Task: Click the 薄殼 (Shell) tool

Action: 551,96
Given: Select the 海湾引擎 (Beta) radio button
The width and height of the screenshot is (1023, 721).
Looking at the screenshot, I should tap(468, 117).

Problem to work on. Nothing in the entries above may be left out; retype them all exactly.

Written answer.
Task: Click the 薄殼 (Shell) tool

Action: 551,96
Given: Select the 海湾引擎 (Beta) radio button
The width and height of the screenshot is (1023, 721).
Looking at the screenshot, I should tap(468, 117).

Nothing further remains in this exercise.